Merge remote-tracking branch 'origin/topic/matthias/bloom-filter'

I'm moving the new files into a subdirectory probabilistic, and into a
corresponding namespace. We can later put code for the other
probabilistic data structures there as well.
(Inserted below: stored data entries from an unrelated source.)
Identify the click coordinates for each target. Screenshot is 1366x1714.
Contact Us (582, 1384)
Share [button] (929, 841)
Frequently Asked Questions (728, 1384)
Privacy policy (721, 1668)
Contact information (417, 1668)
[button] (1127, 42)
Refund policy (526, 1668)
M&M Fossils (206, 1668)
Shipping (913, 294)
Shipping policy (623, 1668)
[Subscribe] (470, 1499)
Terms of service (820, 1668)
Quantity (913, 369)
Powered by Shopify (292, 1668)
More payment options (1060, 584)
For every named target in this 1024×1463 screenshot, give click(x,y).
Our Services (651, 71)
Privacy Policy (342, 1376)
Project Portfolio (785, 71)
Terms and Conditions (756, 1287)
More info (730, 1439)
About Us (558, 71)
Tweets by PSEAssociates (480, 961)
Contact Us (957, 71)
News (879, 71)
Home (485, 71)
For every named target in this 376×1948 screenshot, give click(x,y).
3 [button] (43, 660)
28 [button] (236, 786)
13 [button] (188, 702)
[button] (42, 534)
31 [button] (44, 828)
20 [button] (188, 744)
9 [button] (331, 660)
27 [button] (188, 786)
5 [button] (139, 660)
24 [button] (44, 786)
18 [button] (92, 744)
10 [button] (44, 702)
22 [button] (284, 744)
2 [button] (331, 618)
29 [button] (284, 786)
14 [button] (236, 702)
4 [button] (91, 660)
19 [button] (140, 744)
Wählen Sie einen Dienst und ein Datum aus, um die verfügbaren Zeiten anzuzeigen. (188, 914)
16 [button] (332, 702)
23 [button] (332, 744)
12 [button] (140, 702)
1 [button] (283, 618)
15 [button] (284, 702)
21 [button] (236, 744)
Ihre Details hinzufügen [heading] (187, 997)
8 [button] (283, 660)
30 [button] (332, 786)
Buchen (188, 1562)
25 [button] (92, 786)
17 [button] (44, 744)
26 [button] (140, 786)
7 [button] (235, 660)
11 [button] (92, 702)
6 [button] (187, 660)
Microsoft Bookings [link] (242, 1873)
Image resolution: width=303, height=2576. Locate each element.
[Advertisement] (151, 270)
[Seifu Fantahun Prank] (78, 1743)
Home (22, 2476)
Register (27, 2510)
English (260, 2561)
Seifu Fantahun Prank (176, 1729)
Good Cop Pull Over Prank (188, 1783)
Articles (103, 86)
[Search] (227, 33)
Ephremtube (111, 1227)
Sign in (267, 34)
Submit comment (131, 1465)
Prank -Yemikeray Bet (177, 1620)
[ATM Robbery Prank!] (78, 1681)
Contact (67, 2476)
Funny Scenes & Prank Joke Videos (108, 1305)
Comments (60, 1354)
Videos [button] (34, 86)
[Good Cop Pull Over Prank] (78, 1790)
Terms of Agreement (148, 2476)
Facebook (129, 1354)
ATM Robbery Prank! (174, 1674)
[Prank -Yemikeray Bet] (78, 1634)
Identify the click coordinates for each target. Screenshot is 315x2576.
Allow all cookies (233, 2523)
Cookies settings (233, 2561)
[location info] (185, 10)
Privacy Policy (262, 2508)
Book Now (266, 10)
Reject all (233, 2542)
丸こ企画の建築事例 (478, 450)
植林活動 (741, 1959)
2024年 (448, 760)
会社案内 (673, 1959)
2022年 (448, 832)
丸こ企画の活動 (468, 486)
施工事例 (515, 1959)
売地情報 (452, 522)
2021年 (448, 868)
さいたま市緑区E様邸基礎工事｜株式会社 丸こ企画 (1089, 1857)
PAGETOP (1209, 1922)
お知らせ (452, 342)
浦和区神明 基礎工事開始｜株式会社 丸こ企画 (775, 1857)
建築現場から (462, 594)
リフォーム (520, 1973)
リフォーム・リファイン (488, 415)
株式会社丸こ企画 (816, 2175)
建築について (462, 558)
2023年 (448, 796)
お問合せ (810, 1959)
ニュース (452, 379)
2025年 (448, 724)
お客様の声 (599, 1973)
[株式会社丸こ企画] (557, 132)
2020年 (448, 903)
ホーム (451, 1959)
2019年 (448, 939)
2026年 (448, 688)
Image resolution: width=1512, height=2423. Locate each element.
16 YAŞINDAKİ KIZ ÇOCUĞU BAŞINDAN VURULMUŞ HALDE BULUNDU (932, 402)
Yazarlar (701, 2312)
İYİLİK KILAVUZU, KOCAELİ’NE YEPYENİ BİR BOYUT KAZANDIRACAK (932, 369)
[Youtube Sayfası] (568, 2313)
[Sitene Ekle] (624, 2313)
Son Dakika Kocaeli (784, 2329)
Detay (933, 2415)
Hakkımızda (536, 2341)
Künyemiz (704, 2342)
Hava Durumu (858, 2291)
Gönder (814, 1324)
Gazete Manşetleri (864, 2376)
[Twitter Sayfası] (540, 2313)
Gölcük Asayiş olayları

* origin/topic/matthias/bloom-filter: (45 commits)
  Implement and test Bloom filter merging.
  Make hash functions equality comparable.
  Make counter vectors mergeable.
  Use half adder for bitwise addition and subtraction.
  Fix and test counting Bloom filter.
  Implement missing CounterVector functions.
  Tweak hasher interface.
  Add missing include for GCC.
  Fixing for unserializion error.
  Small fixes and style tweaks.
  Only serialize Bloom filter type if available.
  Create hash policies through factory.
  Remove lingering debug code.
  Factor implementation and change interface.
  Expose Bro's linear congruence PRNG as utility function.
  H3 does not check for zero length input.
  Support seeding for hashers.
  Add utility function to access first random seed.
  Update H3 documentation (and minor style nits.)
  Make H3 seed configurable.
  ...
This commit is contained in:
Robin Sommer 2013-07-23 16:40:56 -07:00
commit 21685d2529
26 changed files with 2279 additions and 67 deletions

109
src/probabilistic/Hasher.cc Normal file
View file

@ -0,0 +1,109 @@
#include <typeinfo>
#include "Hasher.h"
#include "digest.h"
using namespace probabilistic;
Hasher::UHF::UHF(size_t seed, const std::string& extra)
: h_(compute_seed(seed, extra))
{
}
Hasher::digest Hasher::UHF::hash(const void* x, size_t n) const
{
assert(n <= UHASH_KEY_SIZE);
return n == 0 ? 0 : h_(x, n);
}
size_t Hasher::UHF::compute_seed(size_t seed, const std::string& extra)
{
u_char buf[SHA256_DIGEST_LENGTH];
SHA256_CTX ctx;
sha256_init(&ctx);
if ( extra.empty() )
{
unsigned int first_seed = initial_seed();
sha256_update(&ctx, &first_seed, sizeof(first_seed));
}
else
{
sha256_update(&ctx, extra.c_str(), extra.size());
}
sha256_update(&ctx, &seed, sizeof(seed));
sha256_final(&ctx, buf);
// Take the first sizeof(size_t) bytes as seed.
return *reinterpret_cast<size_t*>(buf);
}
Hasher* Hasher::Create(size_t k, const std::string& name)
{
return new DefaultHasher(k, name);
}
Hasher::Hasher(size_t k, const std::string& name)
: k_(k), name_(name)
{
}
DefaultHasher::DefaultHasher(size_t k, const std::string& name)
: Hasher(k, name)
{
for ( size_t i = 0; i < k; ++i )
hash_functions_.push_back(UHF(i, name));
}
Hasher::digest_vector DefaultHasher::Hash(const void* x, size_t n) const
{
digest_vector h(K(), 0);
for ( size_t i = 0; i < h.size(); ++i )
h[i] = hash_functions_[i](x, n);
return h;
}
DefaultHasher* DefaultHasher::Clone() const
{
return new DefaultHasher(*this);
}
bool DefaultHasher::Equals(const Hasher* other) const
{
if ( typeid(*this) != typeid(*other) )
return false;
const DefaultHasher* o = static_cast<const DefaultHasher*>(other);
return hash_functions_ == o->hash_functions_;
}
DoubleHasher::DoubleHasher(size_t k, const std::string& name)
: Hasher(k, name),
h1_(1, name),
h2_(2, name)
{
}
Hasher::digest_vector DoubleHasher::Hash(const void* x, size_t n) const
{
digest h1 = h1_(x, n);
digest h2 = h2_(x, n);
digest_vector h(K(), 0);
for ( size_t i = 0; i < h.size(); ++i )
h[i] = h1 + i * h2;
return h;
}
DoubleHasher* DoubleHasher::Clone() const
{
return new DoubleHasher(*this);
}
bool DoubleHasher::Equals(const Hasher* other) const
{
if ( typeid(*this) != typeid(*other) )
return false;
const DoubleHasher* o = static_cast<const DoubleHasher*>(other);
return h1_ == o->h1_ && h2_ == o->h2_;
}